Jan 16, 2015

Why Snow is White

Snowflakes are crystals of frozen water. Water and ice appear clear or slightly blue in large volumes. Snow is white, because of the way light interacts with snowflakes and the air molecules packed between each snowflake.

Water, ice, and an individual snowflake may appear transparent or clear, but water actually is translucent. The difference is that light can pass through a transparent material unchanged, while it is bent when passing through a translucent material.
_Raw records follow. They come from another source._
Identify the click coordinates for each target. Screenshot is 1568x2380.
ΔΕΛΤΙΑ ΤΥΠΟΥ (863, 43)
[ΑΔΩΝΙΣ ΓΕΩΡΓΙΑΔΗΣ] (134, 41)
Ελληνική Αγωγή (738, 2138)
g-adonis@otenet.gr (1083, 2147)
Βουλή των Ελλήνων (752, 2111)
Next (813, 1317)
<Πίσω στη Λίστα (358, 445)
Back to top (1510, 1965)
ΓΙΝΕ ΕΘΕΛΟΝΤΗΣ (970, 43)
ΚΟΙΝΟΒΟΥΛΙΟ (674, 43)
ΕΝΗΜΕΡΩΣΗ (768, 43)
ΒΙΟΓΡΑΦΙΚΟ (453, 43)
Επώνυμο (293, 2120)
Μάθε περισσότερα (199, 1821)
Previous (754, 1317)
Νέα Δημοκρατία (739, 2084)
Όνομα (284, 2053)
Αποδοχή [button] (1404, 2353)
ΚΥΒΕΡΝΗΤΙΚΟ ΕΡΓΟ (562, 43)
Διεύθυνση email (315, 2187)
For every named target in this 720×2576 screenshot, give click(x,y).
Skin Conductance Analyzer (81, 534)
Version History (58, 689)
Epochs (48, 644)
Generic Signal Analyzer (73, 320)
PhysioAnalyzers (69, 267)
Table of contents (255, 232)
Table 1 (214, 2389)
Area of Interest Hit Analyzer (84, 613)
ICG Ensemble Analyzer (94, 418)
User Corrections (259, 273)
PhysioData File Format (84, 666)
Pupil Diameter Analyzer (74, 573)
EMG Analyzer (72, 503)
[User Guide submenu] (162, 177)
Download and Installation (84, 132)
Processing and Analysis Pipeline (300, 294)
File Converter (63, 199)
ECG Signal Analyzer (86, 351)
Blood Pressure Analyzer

Light hits a snowflake and is bent and scattered across the spectrum by the facets and imperfections in each crystal.

Snowflakes scatter all frequencies of visible light, so the net effect is to produce white light, but deep layers of snow or compacted snow may appear blue. There is little air between crystals in compacted snow or ice, so there is less opportunity for light to be reflected. Thick layers absorb enough red light to cause this snow to appear blue. Snow also can appear blue if it has a layer of ice over it, which can reflect back the blue of the sky.

Ice is the word for the solid form of water, regardless of how or where it formed or how the water molecules are stacked together.

Snow is the word for precipitation that falls as frozen water. If the water forms crystals, you get snowflakes. Other types of snow include rime and graupel, which are ice, but not crystals. Bottom line, frost is ice, ice cubes are ice, and snow is a form of ice.